It's been well-said that the Germans have a word for everything; the Christian faith offers a Weltanshauung: a worldview, or way of making sense of reality. It is of course one of a number of worldviews that pupils will encounter as they navigate their way through an increasingly interconnected and global village. It is important to us that all pupils at KHS study the breadth of those traditions in their first three years with us, before they make up their minds about GCSE choices. In Theology classes they will study the Scriptures, doctrine and philosophy which undergird Christianity, alongside a wider understanding of the Western, Eastern and non-religious traditions. What encourages free-thinking debate is that they can't all be right! Instead of a fluffy mish-mash of ill-thought-out opinions, we want pupils to consider critically questions like: "What happens after death?" The Western Abrahamic faiths (including Judaism and Islam) see death as a prelude to another reality; the Eastern faiths (including Hinduism and Buddhism) see it as part of a cycle of reincarnation; the non-religious traditions would say (with Mr Keats of Dead Poets Society) that after death we are "food for worms". Theology is rightly called the Queen of the Sciences because there could hardly be more important questions than metaphysical ones; we want pupils to follow the argument wherever it leads, learn to understand how to evaluate evidence, and make up their own minds.

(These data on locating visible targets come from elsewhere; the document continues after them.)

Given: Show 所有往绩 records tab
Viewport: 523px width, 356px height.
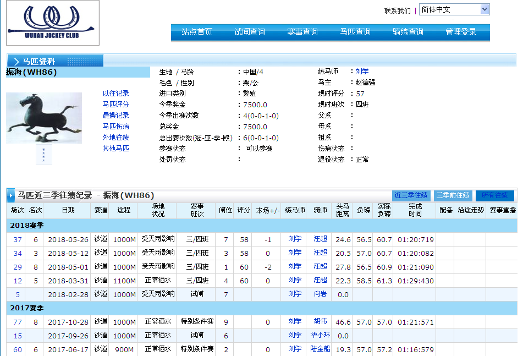Looking at the screenshot, I should pos(494,195).
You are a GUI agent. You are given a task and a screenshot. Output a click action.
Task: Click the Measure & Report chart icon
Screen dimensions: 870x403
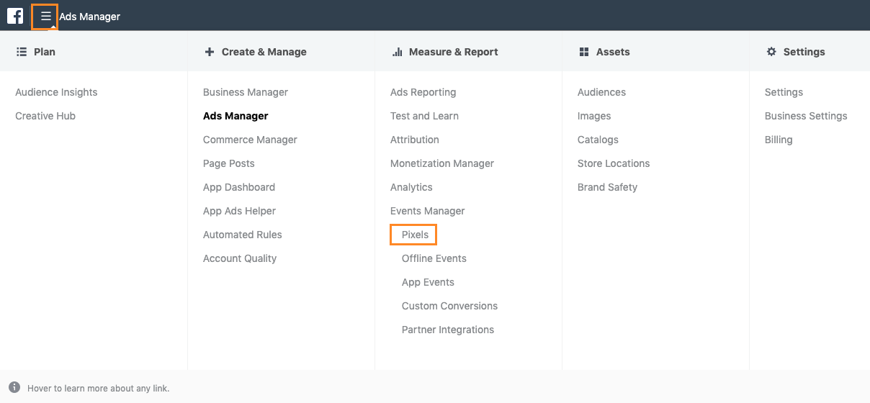(397, 52)
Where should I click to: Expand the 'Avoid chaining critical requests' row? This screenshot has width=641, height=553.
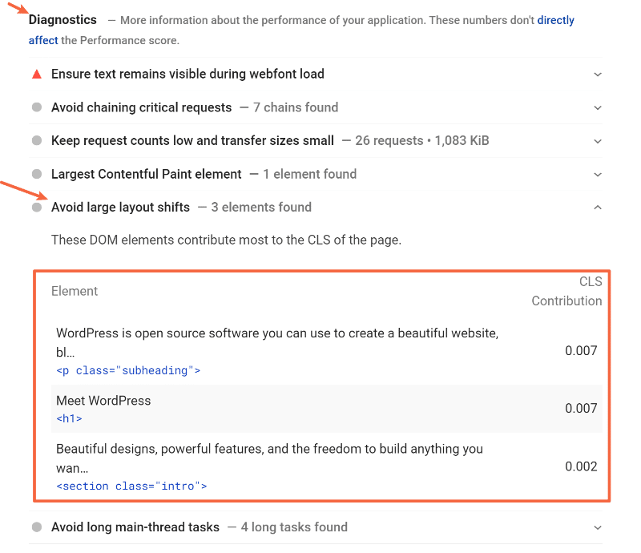(x=598, y=107)
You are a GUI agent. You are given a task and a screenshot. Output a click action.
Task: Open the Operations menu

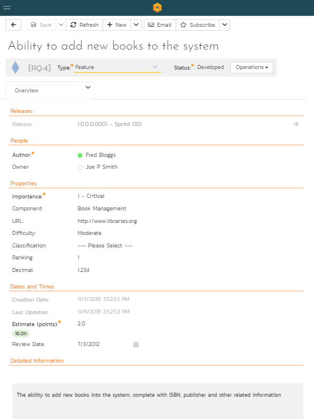252,67
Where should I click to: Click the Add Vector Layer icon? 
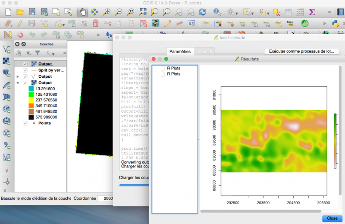click(x=7, y=49)
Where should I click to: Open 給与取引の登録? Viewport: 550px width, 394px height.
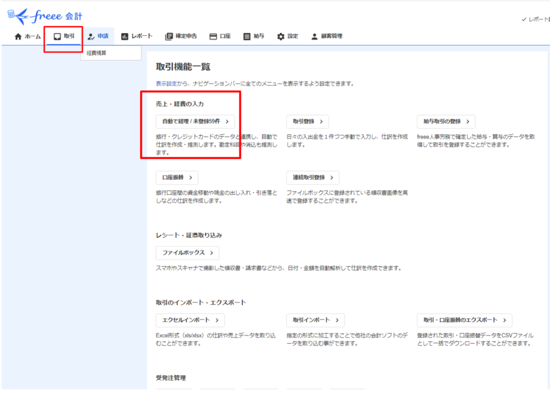tap(446, 122)
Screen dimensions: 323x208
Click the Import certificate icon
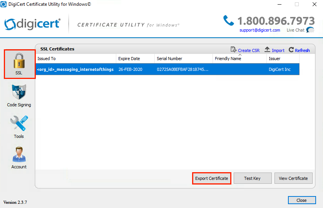click(x=267, y=50)
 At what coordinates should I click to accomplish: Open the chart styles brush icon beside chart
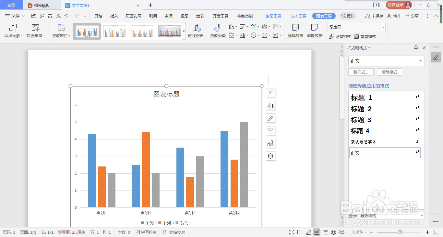point(270,118)
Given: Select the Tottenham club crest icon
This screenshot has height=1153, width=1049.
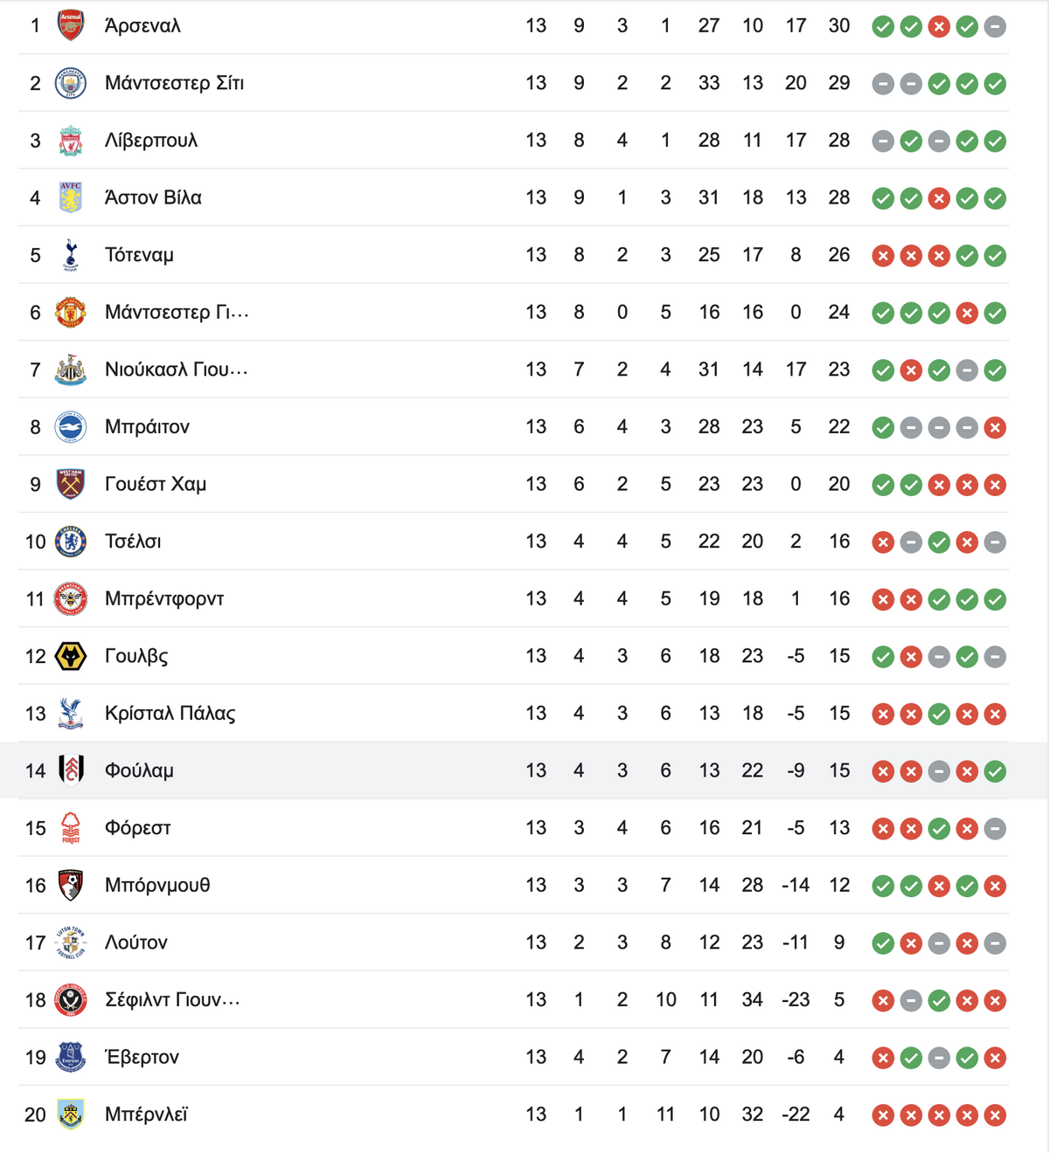Looking at the screenshot, I should click(70, 255).
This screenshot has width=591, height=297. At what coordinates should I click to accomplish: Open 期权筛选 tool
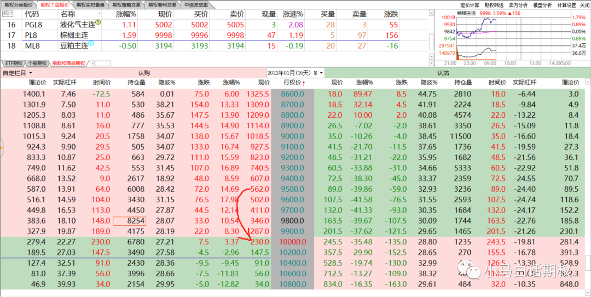click(496, 4)
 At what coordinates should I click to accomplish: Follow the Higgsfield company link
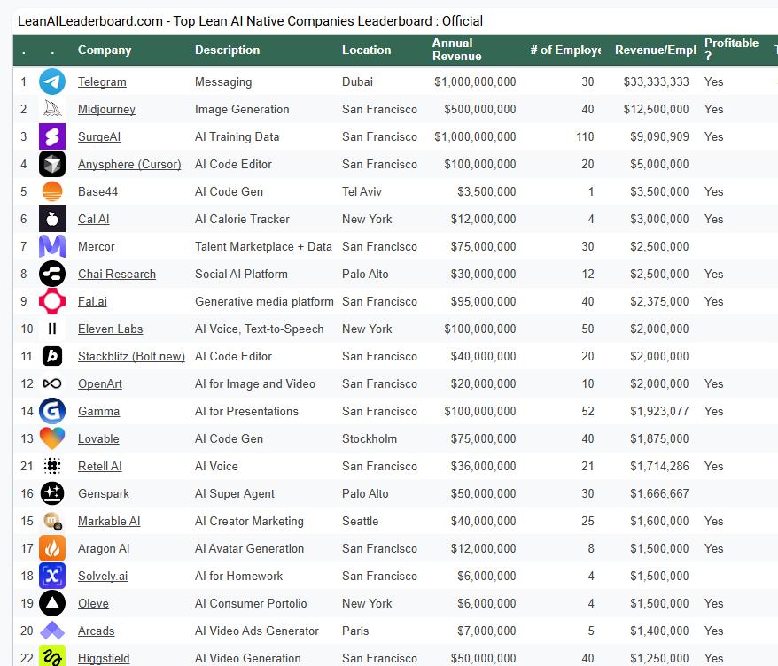(104, 658)
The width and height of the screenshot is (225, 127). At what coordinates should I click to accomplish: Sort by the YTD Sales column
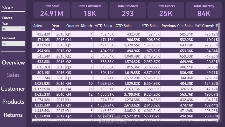(150, 26)
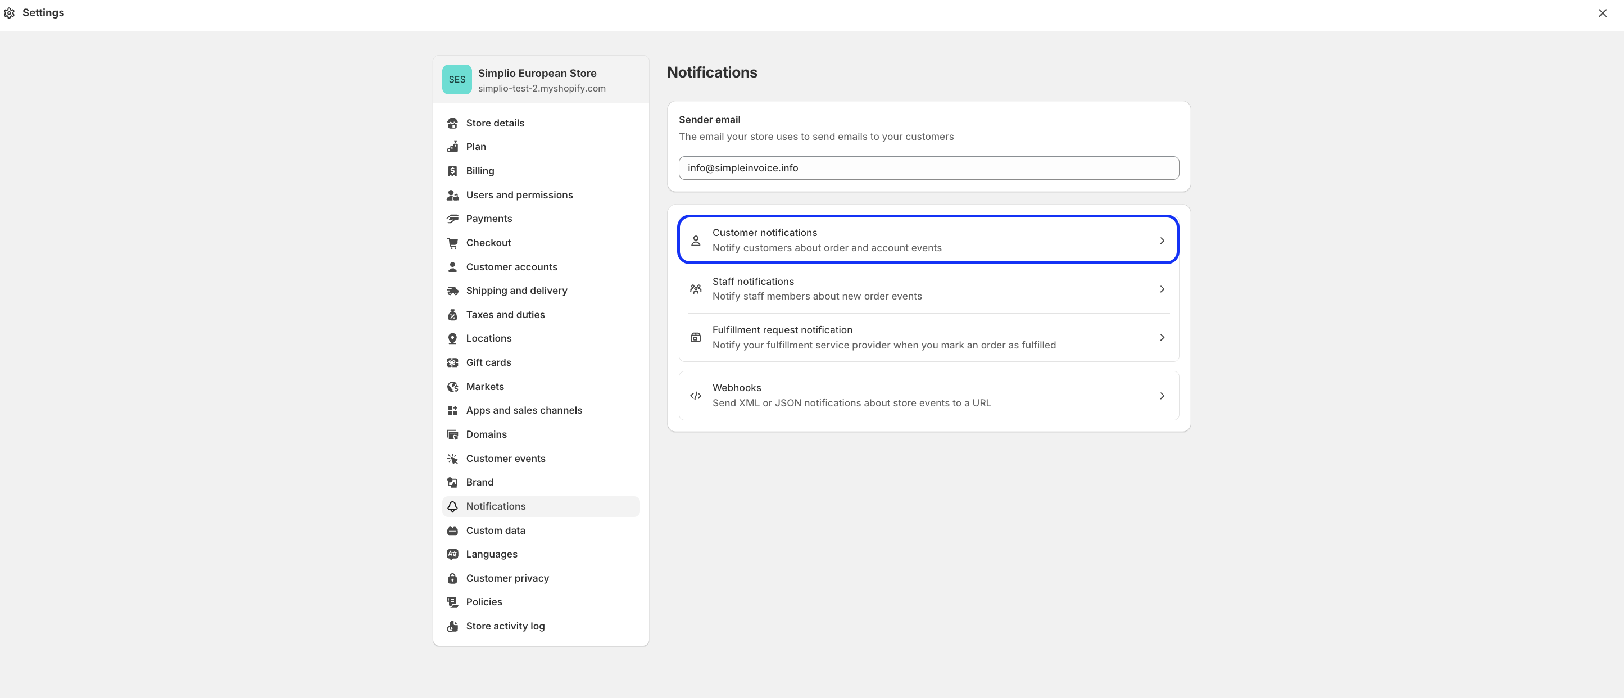Click the Customer privacy lock icon
Screen dimensions: 1624x698
pos(452,578)
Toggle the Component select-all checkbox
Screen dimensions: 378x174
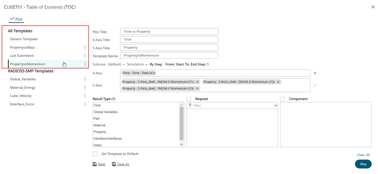[282, 99]
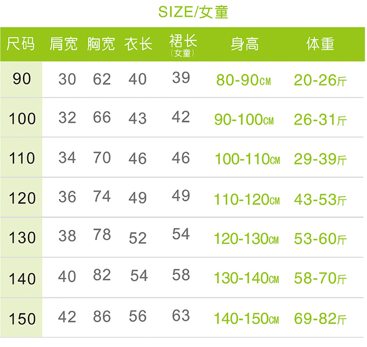
Task: Select size 110 row label
Action: pyautogui.click(x=22, y=158)
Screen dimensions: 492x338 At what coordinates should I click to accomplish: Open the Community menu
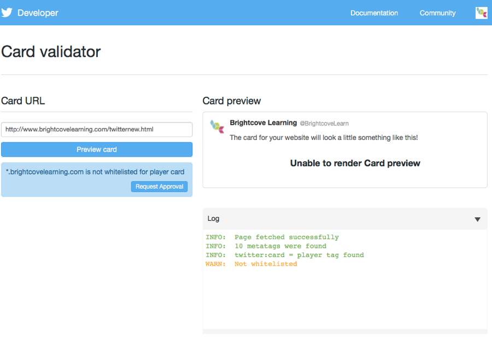(437, 13)
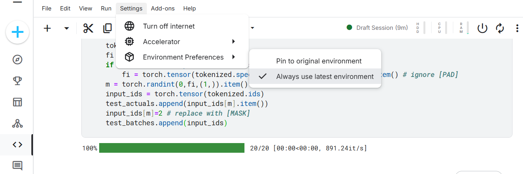
Task: Open the Add-ons menu
Action: tap(163, 8)
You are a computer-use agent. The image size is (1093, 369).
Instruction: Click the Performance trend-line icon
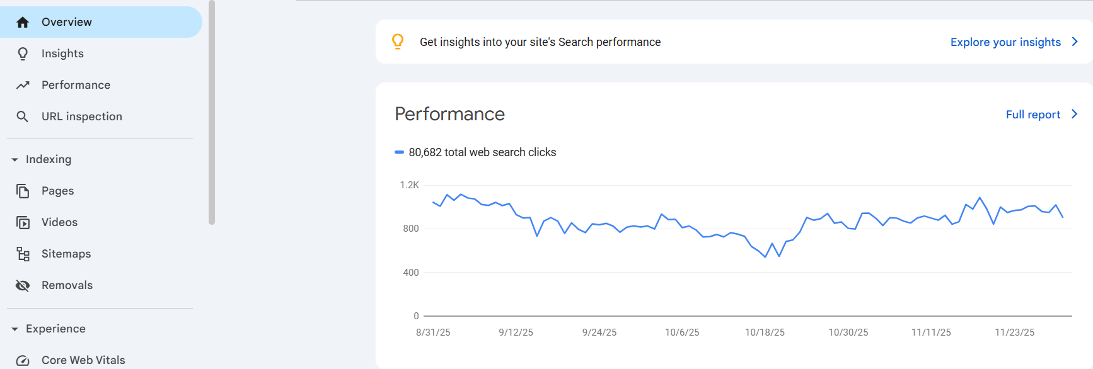(x=23, y=85)

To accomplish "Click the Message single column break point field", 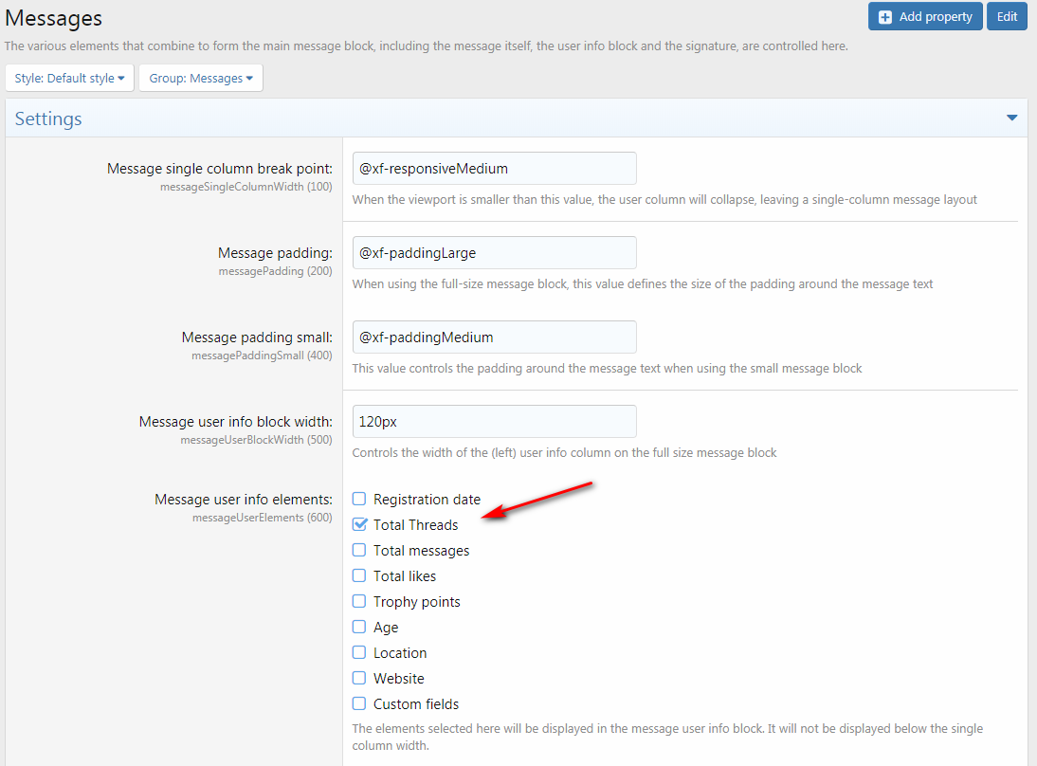I will point(494,169).
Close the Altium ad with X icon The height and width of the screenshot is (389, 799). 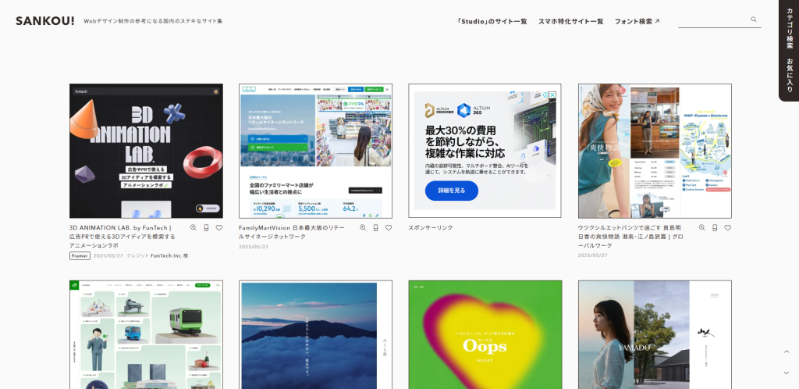553,95
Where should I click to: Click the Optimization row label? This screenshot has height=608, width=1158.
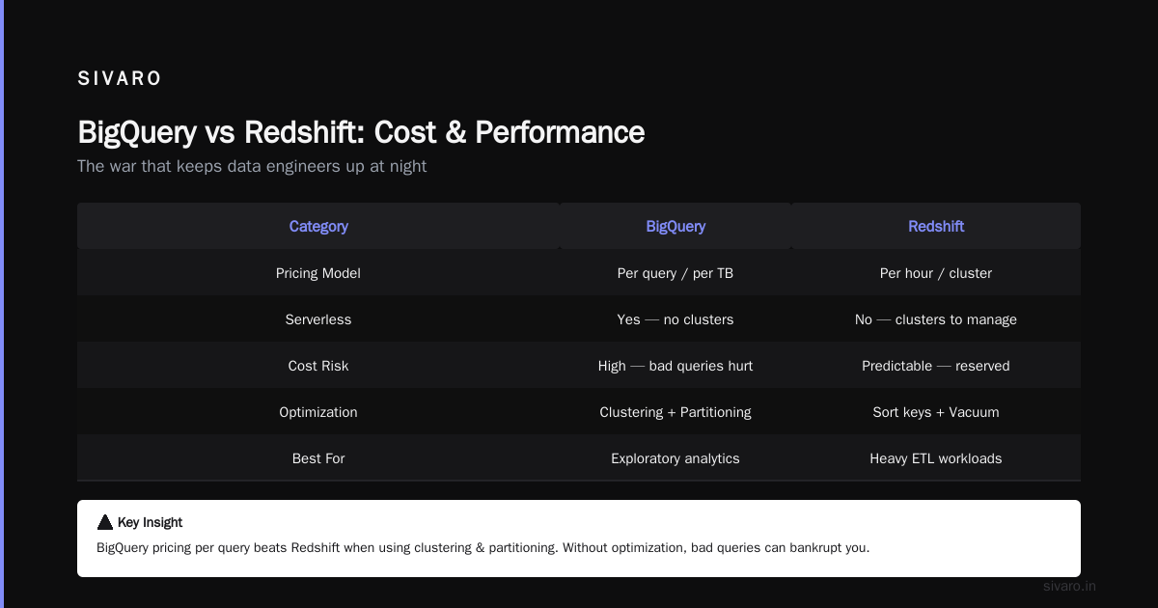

What is undeniable as a modern issue facing our children is a mental health crisis. So much of the research into why this is the case points the lack of a coherent worldview and an experience of real community: a sense of having no firm moorings in the world. At the most turbulent and insecure time of their lives, boys and girls are exhorted constantly to have high self-esteem and "pursue their dreams", all the while parading themselves for constant comparison in the goldfish bowl of social media. Little wonder, then, that rates of anxiety, depression and self-harm are at record levels. Here KHS unashamedly offers a living faith, and a community which lives it out. The focus for that is Chapel, and of course much of what we teach and encourage is hardly controversial, such as honesty, kindness and patience. In contrast to the more individualistic tenor of our own age, we also encourage humility: that we are guests of a larger reality. I would argue that this makes for better mental health, in whatever form it takes. We also encourage all pupils to feel that they belong, regardless of their convictions or lack of them, and Chapel is an important part of that. It should also be added that they will have a far better understanding of English literature and history, and British Values, alongside the glories of the musical traditions of this country, through encountering that living faith in action.
There will be, of course, Christian teaching that jars with the zeitgeist our pupils encounter online and elsewhere. For this reason we think it very important that there is a weekly forum called Right To Reply. Every Friday the Headmaster offers himself up to the lions' den of pupil Q&A on aspects of the daily assemblies they wish to interrogate and question! It is one of the most enjoyable parts of my job, and I love the free interplay of ideas that results. The current President of our Octagon Society has been a regular attendee for a long time; he has just won a place at Oxford, and disagrees almost entirely with practically everything I think! In an age where it has become sadly necessary for government to intervene to protect free speech at universities, I think that is a healthy sign of our own vitality as an academic community.
The Founder of the School wanted all pupils who came to KHS to evaluate the claims of Jesus Christ for themselves, and make up their own minds. There could hardly have been a more important historical figure, in terms of influence, and so any education would be impoverished without that consideration. One of those claims was the inspiration of the Hebrew scriptures, which teach that every human being is made in the divine image, and thus of worth and meaning. At KHS, we think there could not be a better basis for the idea that human beings have rights, that their thoughts have real meaning, and that we were made for relationships that reflect that. A fertile ground for free-thinking indeed!